Nadine Bellurot, l’autre sénatrice sortante, sera de nouveau sur la ligne de départ. (Photo archives Pierre Belsoeur)
Régis Blanchet avait fait l’impasse sur les élections municipales de Buzançais. Il avait été le premier à se déclarer candidat aux sénatoriales. Son poulain l’a emporté. Nadine Bellurot avait elle aussi fait l’impasse sur les municipales (de Reuilly) ; elle avait démissionné de son poste de maire après sa première élection au Sénat, mais ses poulains y ont été battus. François Avisseau a été élu maire d’Éguzon-Chantôme avec 100 % des voix, il lui faudra abandonner son fauteuil s’il remporte l’un des deux sièges de cette élection sénatoriale. Frédérique Gerbaud est toujours fâchée avec Gil Avérous et, si elle n’a pas présenté de liste contre le maire de Châteauroux, elle sait qu’elle ne pourra compter sur aucun grand électeur de droite le dimanche 27 septembre. « C’est la gauche qui m’élit au Sénat », se console celle qui appartient toujours au parti Les Républicains.

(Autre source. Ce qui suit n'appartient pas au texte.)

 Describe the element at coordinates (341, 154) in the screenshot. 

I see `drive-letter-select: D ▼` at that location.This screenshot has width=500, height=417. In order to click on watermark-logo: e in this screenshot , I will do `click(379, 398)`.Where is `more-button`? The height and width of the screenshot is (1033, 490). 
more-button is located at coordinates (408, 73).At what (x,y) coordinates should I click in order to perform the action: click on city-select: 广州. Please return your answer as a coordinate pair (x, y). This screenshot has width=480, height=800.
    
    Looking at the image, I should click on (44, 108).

À ces quatre candidats issus des partis est venu s’ajouter Gaëtan Boué, délégué général du MEDEF de l’Indre, maire adjoint de Levroux, vice-président de la communauté de communes et délégué régional du Souvenir napoléonien. « Un sous-marin d’Alexis Rousseau-Jouhennet », grince Frédérique Gerbaud qui ne partira sans doute pas en vacances avec le directeur du château de Valençay.
On ne sait pas encore si le RN, fort des quelques élus récoltés lors des dernières municipales, ira courtiser les grands électeurs. Dans ce cas ce sera vraisemblablement sa présidente qui retournera au front. Tous ces candidats devraient avoir un été bien occupé.